An information exposure vulnerability has been found in NetworkManager when dnsmasq is used in DNS processing mode. An attacker in control of a DNS server could receive DNS queries even though a Virtual Private Network (VPN) was configured on the vulnerable machine.
Find out more about CVE-2018-1000135 from the MITRE CVE dictionary dictionary and NIST NVD.
This issue did not affect the versions of NetworkManager as shipped with Red Hat Enterprise Linux 5 and 6 as they did not include support for dnsmasq DNS resolver.

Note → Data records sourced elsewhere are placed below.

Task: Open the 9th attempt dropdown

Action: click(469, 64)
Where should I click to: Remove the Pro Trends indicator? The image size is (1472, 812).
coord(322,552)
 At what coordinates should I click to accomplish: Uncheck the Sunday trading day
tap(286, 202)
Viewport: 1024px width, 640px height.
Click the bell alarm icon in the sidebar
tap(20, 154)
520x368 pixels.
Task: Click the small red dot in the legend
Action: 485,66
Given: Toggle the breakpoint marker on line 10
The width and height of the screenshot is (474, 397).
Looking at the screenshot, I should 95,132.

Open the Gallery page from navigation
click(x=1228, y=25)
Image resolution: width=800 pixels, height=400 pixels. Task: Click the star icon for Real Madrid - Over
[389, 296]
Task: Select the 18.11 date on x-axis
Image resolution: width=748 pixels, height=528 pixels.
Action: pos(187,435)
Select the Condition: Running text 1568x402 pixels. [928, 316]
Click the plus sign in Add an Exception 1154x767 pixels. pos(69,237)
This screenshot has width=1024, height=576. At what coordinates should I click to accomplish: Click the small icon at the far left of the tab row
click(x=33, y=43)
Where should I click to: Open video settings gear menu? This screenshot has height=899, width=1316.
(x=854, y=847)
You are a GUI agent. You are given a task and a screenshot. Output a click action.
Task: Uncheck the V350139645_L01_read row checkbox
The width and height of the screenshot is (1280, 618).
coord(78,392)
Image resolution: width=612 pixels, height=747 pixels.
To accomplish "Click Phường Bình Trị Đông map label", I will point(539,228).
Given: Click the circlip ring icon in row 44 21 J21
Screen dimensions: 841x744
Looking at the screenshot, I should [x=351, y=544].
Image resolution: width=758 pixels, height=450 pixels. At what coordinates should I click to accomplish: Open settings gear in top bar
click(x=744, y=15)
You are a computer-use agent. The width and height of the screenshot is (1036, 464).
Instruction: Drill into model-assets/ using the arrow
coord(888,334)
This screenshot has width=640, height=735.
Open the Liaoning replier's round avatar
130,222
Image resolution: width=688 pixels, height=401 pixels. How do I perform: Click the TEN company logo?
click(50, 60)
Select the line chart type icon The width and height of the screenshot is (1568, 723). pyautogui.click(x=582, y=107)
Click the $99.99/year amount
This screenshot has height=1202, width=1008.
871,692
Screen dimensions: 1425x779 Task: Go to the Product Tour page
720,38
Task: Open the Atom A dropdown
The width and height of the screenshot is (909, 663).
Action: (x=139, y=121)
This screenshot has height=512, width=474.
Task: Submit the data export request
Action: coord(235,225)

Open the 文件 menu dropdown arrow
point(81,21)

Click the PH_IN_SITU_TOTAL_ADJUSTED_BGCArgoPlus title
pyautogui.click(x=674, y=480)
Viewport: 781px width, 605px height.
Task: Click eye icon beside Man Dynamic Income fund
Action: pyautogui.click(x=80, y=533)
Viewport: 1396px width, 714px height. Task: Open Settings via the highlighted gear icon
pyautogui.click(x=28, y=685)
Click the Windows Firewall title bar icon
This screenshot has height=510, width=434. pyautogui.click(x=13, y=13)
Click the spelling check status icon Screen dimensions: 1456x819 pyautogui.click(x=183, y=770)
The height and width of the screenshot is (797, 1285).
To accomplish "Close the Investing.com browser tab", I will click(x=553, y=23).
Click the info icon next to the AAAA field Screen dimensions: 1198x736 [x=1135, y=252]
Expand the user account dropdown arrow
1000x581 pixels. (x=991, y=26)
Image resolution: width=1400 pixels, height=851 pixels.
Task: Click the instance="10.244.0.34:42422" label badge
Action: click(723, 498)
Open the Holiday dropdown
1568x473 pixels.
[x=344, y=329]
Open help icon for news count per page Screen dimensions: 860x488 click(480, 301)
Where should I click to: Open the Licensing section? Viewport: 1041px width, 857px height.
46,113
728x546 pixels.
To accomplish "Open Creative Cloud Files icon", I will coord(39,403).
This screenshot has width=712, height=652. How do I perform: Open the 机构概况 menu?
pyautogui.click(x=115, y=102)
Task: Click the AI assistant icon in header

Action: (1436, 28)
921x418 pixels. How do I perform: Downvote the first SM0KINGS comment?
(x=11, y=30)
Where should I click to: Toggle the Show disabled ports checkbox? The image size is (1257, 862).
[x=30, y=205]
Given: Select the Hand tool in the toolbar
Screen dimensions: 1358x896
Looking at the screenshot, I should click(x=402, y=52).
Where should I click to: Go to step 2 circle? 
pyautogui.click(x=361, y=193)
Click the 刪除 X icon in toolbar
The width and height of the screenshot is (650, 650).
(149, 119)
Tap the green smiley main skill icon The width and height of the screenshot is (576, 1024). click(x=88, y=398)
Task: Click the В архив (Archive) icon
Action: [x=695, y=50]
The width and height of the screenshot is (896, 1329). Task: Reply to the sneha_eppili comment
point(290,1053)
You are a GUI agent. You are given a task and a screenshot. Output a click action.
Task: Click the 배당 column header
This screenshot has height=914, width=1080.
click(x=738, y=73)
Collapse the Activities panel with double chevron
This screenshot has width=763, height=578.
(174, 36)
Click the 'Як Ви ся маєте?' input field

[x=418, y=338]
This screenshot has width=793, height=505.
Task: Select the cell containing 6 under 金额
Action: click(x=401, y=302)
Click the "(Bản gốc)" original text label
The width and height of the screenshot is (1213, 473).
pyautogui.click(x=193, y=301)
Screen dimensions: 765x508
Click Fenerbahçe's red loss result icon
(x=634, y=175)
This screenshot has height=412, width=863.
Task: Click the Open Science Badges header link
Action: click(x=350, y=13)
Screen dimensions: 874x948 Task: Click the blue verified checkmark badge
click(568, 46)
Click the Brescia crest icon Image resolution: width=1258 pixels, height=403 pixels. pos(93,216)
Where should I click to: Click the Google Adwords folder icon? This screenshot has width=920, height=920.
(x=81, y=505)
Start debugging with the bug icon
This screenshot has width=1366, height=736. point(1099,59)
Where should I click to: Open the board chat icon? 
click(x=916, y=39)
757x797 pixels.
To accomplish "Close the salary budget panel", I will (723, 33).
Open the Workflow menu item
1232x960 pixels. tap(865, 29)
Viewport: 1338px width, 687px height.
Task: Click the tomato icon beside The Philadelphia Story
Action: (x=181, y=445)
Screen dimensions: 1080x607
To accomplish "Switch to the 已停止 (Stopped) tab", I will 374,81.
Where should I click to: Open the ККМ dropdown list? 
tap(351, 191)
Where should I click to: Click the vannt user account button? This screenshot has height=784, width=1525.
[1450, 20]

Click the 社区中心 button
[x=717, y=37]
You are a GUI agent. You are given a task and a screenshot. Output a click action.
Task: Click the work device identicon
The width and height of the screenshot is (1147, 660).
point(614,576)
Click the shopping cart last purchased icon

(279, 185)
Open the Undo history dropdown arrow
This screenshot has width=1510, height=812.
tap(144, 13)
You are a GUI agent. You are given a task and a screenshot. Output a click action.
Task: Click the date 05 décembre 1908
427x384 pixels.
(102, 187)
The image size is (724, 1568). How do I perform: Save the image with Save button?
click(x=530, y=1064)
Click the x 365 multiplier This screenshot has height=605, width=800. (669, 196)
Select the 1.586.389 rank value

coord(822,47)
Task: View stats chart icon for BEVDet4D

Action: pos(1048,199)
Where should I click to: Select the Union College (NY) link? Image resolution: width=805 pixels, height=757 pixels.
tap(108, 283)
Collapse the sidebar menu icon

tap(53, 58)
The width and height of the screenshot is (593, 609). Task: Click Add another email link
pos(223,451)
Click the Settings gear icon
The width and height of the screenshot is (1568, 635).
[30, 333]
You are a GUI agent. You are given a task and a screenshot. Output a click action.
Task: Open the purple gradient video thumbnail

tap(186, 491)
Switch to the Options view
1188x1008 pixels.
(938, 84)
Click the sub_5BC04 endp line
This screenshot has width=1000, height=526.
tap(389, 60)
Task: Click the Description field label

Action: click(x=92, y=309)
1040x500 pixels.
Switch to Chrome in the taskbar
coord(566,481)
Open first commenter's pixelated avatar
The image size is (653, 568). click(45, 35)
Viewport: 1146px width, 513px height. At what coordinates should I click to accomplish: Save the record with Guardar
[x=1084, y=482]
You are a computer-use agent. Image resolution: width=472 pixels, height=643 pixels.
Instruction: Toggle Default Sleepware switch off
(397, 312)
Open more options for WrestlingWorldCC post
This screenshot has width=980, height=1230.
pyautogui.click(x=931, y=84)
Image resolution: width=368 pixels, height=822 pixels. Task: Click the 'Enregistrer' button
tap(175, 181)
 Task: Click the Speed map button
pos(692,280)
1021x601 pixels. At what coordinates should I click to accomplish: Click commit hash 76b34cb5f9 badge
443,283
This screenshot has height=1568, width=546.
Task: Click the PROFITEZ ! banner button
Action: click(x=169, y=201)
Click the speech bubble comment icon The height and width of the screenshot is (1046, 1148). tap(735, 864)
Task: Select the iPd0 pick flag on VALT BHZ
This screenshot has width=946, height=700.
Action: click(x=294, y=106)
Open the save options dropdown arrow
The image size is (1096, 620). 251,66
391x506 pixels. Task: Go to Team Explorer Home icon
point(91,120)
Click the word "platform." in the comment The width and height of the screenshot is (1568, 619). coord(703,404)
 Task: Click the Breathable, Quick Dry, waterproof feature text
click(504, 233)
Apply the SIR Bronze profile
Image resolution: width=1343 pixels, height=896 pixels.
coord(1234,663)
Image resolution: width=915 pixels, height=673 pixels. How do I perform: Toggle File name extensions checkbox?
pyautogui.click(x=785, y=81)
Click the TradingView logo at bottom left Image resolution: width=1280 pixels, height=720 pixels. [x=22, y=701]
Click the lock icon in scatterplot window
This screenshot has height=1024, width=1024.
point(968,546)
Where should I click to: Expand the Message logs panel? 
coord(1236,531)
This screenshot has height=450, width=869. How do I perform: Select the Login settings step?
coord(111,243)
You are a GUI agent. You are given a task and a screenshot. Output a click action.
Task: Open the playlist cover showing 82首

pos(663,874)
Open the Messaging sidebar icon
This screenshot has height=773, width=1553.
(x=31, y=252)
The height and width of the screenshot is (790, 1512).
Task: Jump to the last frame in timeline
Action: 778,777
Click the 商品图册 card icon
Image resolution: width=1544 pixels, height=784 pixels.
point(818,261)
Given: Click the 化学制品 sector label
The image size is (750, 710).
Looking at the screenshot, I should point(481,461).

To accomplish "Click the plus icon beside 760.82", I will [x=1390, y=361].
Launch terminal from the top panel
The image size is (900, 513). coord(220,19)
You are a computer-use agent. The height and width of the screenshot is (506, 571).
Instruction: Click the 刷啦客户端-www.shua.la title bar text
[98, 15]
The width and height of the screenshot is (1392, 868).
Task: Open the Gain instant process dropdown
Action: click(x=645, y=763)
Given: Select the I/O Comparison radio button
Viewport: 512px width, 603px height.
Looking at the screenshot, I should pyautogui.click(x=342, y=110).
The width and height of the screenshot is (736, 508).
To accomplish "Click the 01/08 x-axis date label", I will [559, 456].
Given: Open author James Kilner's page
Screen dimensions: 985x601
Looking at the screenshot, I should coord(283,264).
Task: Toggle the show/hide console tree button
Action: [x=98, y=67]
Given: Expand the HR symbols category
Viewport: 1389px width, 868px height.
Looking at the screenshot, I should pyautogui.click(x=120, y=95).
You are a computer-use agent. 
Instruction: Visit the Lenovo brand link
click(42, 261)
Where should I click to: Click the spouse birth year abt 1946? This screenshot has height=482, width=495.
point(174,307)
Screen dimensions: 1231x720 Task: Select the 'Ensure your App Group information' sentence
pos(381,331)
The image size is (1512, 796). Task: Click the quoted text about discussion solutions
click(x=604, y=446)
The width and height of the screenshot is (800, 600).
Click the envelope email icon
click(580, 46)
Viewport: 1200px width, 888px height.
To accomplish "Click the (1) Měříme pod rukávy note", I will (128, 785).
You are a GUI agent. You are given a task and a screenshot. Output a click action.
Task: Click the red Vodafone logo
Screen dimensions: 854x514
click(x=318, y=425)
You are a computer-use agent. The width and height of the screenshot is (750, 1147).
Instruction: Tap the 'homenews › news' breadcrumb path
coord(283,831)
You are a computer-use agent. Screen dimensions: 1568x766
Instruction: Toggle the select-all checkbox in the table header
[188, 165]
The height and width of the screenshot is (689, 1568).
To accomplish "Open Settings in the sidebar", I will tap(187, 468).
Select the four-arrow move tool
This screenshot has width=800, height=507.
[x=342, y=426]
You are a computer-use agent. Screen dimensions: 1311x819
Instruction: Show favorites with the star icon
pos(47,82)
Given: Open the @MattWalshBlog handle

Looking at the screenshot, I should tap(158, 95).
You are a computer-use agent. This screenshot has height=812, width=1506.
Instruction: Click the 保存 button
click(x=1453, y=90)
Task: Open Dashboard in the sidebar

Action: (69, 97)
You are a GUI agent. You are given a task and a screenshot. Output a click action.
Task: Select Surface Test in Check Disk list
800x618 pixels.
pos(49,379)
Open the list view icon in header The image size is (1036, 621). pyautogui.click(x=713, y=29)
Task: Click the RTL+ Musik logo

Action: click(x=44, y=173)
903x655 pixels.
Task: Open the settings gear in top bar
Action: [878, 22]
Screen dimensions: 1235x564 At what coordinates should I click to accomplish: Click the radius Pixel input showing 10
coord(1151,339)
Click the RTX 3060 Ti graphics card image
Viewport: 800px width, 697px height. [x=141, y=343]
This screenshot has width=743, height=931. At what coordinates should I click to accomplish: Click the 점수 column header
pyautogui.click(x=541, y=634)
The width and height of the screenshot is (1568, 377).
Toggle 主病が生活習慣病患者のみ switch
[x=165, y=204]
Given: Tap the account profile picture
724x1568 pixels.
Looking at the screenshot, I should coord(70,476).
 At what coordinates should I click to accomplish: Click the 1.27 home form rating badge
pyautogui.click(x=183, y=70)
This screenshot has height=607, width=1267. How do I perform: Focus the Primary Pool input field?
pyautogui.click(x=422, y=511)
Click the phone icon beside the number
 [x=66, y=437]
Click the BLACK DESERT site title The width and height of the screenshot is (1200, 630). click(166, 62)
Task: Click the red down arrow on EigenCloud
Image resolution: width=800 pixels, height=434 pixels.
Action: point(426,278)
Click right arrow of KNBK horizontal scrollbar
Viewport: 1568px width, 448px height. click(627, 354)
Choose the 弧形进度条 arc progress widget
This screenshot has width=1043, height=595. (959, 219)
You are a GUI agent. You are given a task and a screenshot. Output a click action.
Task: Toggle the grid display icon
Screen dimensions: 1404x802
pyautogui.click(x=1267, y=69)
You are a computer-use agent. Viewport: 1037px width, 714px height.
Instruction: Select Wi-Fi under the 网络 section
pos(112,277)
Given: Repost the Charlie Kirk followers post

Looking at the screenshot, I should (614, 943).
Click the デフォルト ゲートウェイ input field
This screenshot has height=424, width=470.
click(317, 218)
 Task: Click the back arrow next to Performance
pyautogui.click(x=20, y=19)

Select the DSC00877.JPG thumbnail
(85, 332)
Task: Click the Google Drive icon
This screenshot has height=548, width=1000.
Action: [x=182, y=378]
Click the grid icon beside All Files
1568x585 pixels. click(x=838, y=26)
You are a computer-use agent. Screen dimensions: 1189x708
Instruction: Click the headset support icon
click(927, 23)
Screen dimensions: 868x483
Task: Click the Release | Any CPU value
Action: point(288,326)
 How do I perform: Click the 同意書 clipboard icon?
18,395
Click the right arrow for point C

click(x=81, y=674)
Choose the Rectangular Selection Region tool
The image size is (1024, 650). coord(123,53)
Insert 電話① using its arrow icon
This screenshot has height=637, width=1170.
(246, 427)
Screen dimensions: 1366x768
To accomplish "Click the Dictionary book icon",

NOTE: The following CVSS v3 metrics and score provided are preliminary and subject to review.
CVSS3 Base Score | 4.8 |
---|---|
CVSS3 Base Metrics | CVSS:3.0/AV:N/AC:H/PR:N/UI:N/S:U/C:L/I:N/A:L |
Attack Vector | Network |
Attack Complexity | High |
Privileges Required | None |
User Interaction | None |
Scope | Unchanged |
Confidentiality | Low |
Integrity Impact | None |
Availability Impact | Low |
Platform | Package | State |
---|---|---|
Red Hat Enterprise Linux 7 | NetworkManager | Affected |
Red Hat Enterprise Linux 6 | NetworkManager | Not affected |
Red Hat Enterprise Linux 5 | NetworkManager | Not affected |
We suggest to keep the default `dns=default` in the NetworkManager configuration file to prevent DNS queries leaks to possibly hostile DNS servers.